Eigentlich kann Kernkraft der Türkei gut tun, was das  Stromversorgungsproblem angeht.  Nur wir sprechen hier von der Türkei, wo fast nichts auf Anhieb klappt und auf Dauer richtig funktioniert. Sonst gäbe es auch mehr Traditionsunternehmen und -Marken in der Türkei, wenn die Dinge zuverlässig und dauerhaft funktionieren würden.

Wie beim Mega-Flughafen von Istanbul legt man Wert auf die  schnelle Fertigstellung, denn das AKW muss in Betrieb gehen bevor ‚Er‘ geht. Bodenproben, Umweltstudien etc., alles zu kompliziert und zu aufwendig. „Wird schon nichts passieren!“ ist eigentlich eine türkische Vorgehensweise, aber die Russen scheinen davon auch angetan zu sein. Sie arbeiten nämlich nach diesem Konzept und beeilen sich. Der ursprüngliche Plan war 2013 mit dem Bau zu beginnen und 2016 schon Strom zu produzieren. Danach nahm man sich 2019 als Ziel. 2014 wurde erst der Vertrag zum Bau des AKW unterschrieben. Zuerst waren 20 Milliarden USD veranschlagt. Mittlerweile 25 Milliarden USD und die Inbetriebnahme ist für 2023 vorgesehen.

In der Zwischenzeit macht man sich fleißig über BER lustig. Wie die Deutschen nicht schaffen ein Flughafen zu eröffnen. Die BER’s dieser Welt gibt es überall. Würde man nach der Methode „Es wird schon gut gehen!“  arbeiten, wäre BER wahrscheinlich in zwei Jahren fertiggebaut und in Betrieb. Andere Baustelle, andere Länder, andere Sitten. Schwamm drüber!

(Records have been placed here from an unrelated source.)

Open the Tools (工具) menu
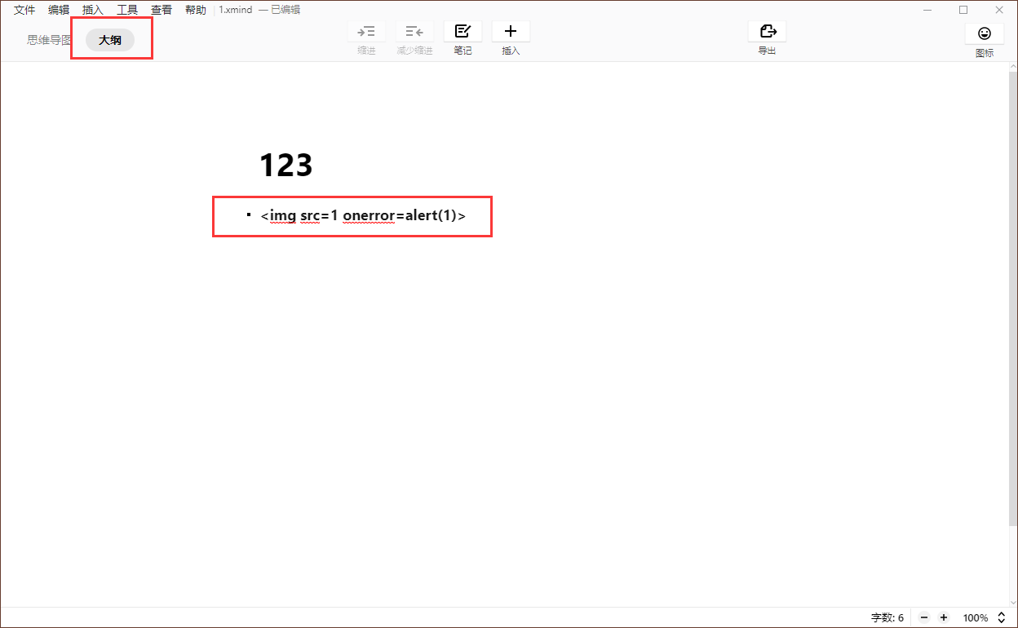The height and width of the screenshot is (628, 1018). 127,10
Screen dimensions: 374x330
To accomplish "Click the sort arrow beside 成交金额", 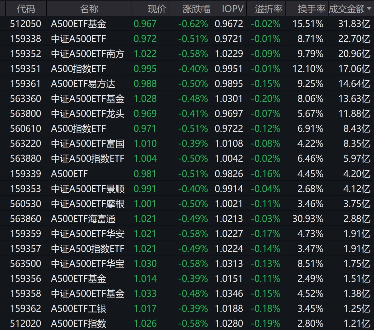I will (x=369, y=9).
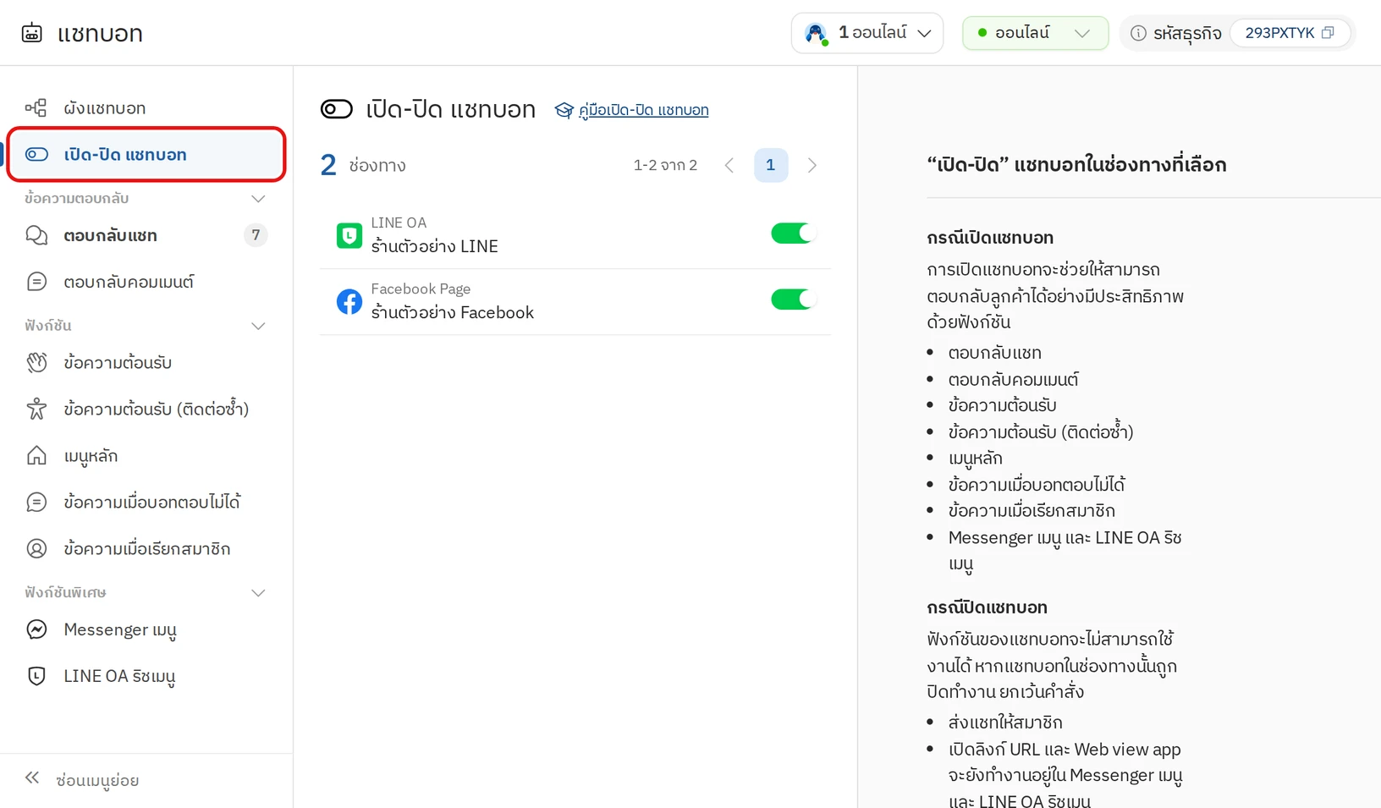Open ข้อความต้อนรับ waving hand icon
This screenshot has width=1381, height=808.
click(x=36, y=362)
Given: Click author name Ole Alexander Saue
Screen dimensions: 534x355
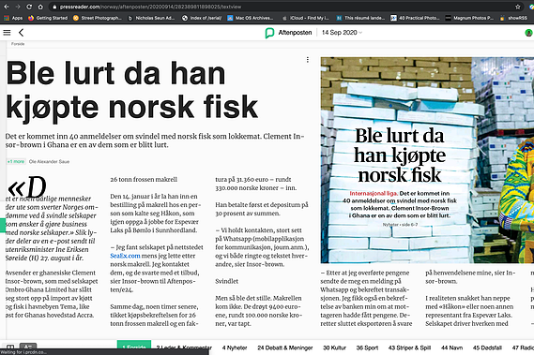Looking at the screenshot, I should tap(49, 161).
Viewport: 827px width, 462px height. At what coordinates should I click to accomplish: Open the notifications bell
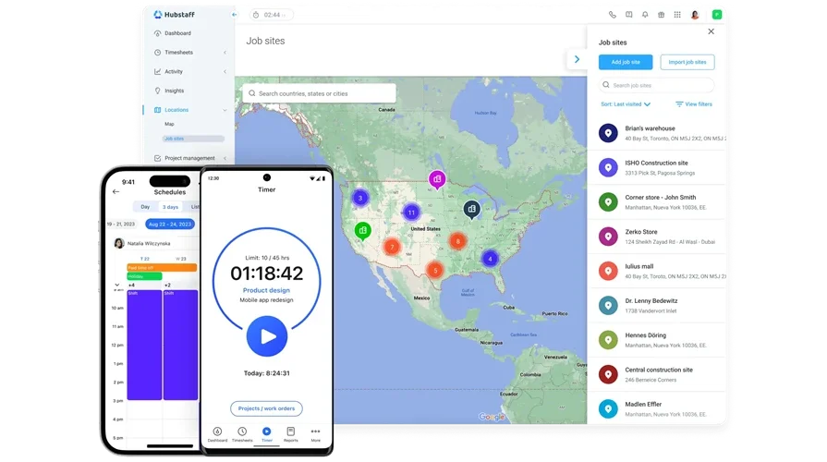(x=645, y=15)
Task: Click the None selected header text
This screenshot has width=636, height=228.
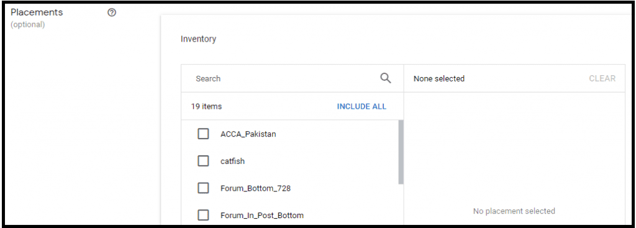Action: tap(439, 78)
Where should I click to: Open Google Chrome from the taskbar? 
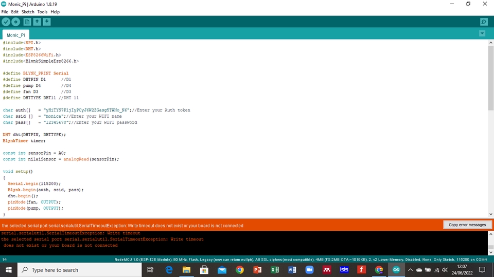[240, 270]
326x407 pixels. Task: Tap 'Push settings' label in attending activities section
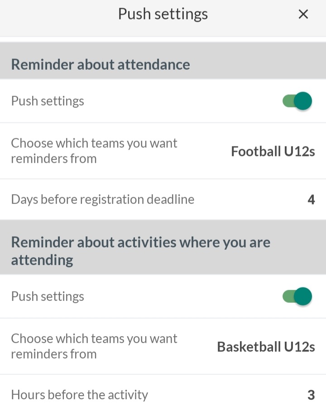point(48,296)
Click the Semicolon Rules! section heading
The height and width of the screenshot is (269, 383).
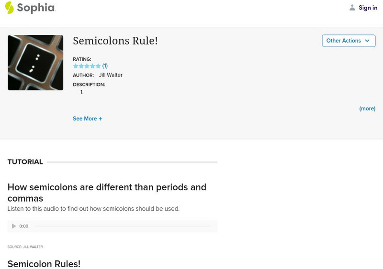point(44,264)
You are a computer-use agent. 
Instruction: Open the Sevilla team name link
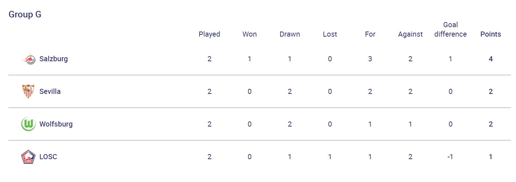pos(50,91)
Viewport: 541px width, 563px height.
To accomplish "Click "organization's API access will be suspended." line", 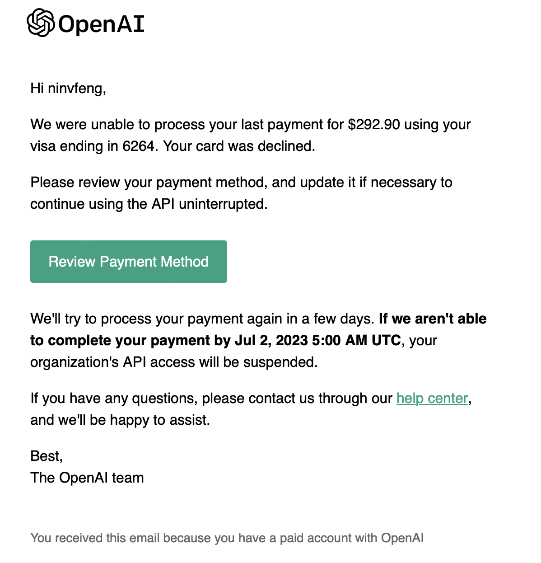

Erwähnen sollte man auch, dass es in der Vergangenheit in der Region starke Erdbeben gegeben hat. Kritiker halten den Standort Akkuyu wegen seiner Nähe zu einer tektonischen Verwerfung für stark erdbebengefährdet. Die Auslegung des AKW auf ein Erdbeben mit einer Magnitude von 6,5 auf der Richterskala,  erscheint angesichts von möglicherweise stärkeren Erdbeben, bedenklich.

Wenn man im Internet sucht, wird Standort “AKW Nähe” besonders erwähnt. Scheint ein Plus zu sein.

Die Türkei hat bekanntlich eine einzige sichere Einnahmequelle an Devisen. Das ist der Tourismus. Den Export kann man wegdenken denn, auch wenn derzeit ein Gleichstand der Exporte und Importe an Umsätzen erreicht wurde, wird man weiterhin mehr importieren, sobald man sich mehr verschulden kann, was bekanntlich derzeit nicht geht.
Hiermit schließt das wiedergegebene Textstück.